*** Page text ***

On Mon, 2 Feb 2009 20:50:25 +0000 (UTC), tgupta2000@gmail.com wrote:

>Could someone elaborate on the steps to obtain the equation of motion
>of a harmonic oscillator using the principle of least action, and then
>extending it to a damped oscillator?
>So, if L = T - V,
>L = 0.5 m [ (xdot)^2 - (omega)^2 * (x)^2 ]
>
>S = Integrate [ L dt ] ....
>
>Is it essential to use trial functions?
>
>How does one extend this to a damped oscillator?
>
>Thanks in advance
Goldstein discusses this briefly as Rayleigh's dissipation function,
which he inserts into the Lagrangian on page 22. The coverage
extendsto one trivial exercise, as linear or quadratic friction mucks
things up properly.
John Polasek

[Igor Khavkine]

On Feb 5, 7:55 pm, Igor Khavkine <igor...@gmail.com> wrote:
> On Feb 2, 9:50 pm, tgupta2...@gmail.com wrote:
>
> > Could someone elaborate on the steps to obtain the equation of motion
> > of a harmonic oscillator using the principle of least action, and then
> > extending it to a damped oscillator?
>
> To find out more about the difficulties in describing damped/
> dissipative systems with a Lagrangian formalism, you may find helpful
> a section of Arnold Neumaier's excellent Theoretical Physics FAQ:
>
> http://www.mat.univie.ac.at/~neum/physics-faq.txt
> S1p. Dissipative dynamics and Lagrangians

Having spent some time mulling it over, I'd like to add some details
to
Arnold's discussion. Here's a quote from the FAQ:

] Of course, in theory, a dissipative system is thought to be a
] contracted version of a bigger conservative system which includes
the
] envoironment, and in simple situations, this theoretical view can
] indeed be substantiated.
]
] If one models the dissipative environment explicitly, on gets a
] bigger conservative system, not a dissipative system. Of course,
this
] conservative system has a Hamiltonian or Lagrangian description, but
] it does not describe the dissipative system alone. When one
contracts
] it to the degrees of freedoms of the original system, one gets an
] integro-differential equation with memory, which is no longer
] described by a Hamiltonian or Lagrangian framework.

I would like to show in more detail how this contraction, from a large
conservative system to a small system coupled to a dissipative
environment, can be done. Then I'll open the question of whether the
resulting system is no longer in a Hamiltonian or Lagrangian
framework.

For simplicity, assume we are dealing with a linear system, where one
degree of freedom (x) is singled out as the "oscillator" and the rest
are labelled as the "environment". This coupled system has the
following Lagrangian and Hamiltonian:

L = 1/2 (m (x')^2 - k x^2) - x F + L_e ,

H = 1/2 (p^2/m + k x^2) + x Q + H_e .

***

◆ Directions ◆
(a) Decide whether each statement agrees with the forum thread. Answer yes or no for each, and quote the words of the thread that settle it.
(i) Goldstein treats the damped case by means of Rayleigh's dissipation function.
(ii) In the linear model, two degrees of freedom are singled out as the oscillator.
(iii) The original poster asks whether trial functions must be used.
(b) According to the FAQ passage quoted in the forum thread, why does explicitly modeling the dissipative environment fail to yield a Lagrangian for the dissipative system itself? Answer in one to three sentences.
(c) Translate this sentence from the forum thread into Spanish: "Having spent some time mulling it over, I'd like to add some details to Arnold's discussion."
The data after the forum thread have no role in this work.

*** Available data ***

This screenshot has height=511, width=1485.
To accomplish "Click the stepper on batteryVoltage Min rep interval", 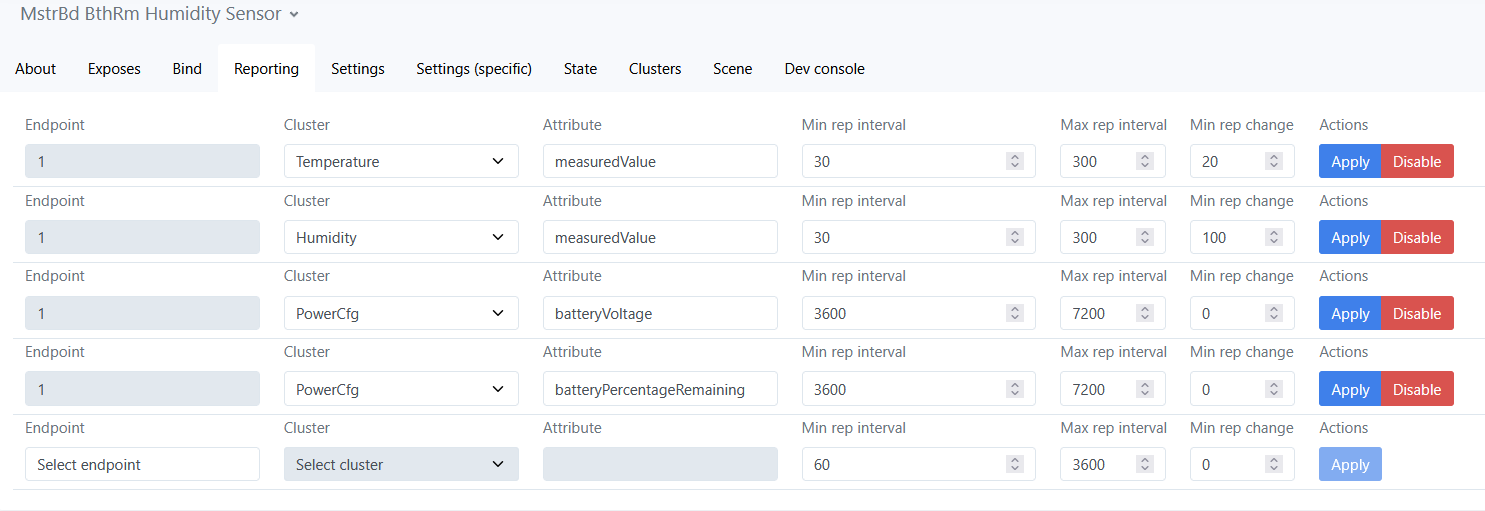I will pos(1014,313).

***

◆ Expected answers ◆
(a)
(i) Yes: "Goldstein discusses this briefly as Rayleigh's dissipation function"
(ii) No: "one degree of freedom (x) is singled out as the "oscillator""
(iii) Yes: "Is it essential to use trial functions?"

(b) Modeling the environment explicitly produces a bigger conservative system rather than a dissipative one. That larger system has a Hamiltonian or Lagrangian description, but this description does not describe the dissipative system alone.

(c) Después de haberlo meditado durante un tiempo, me gustaría añadir algunos detalles a la discusión de Arnold.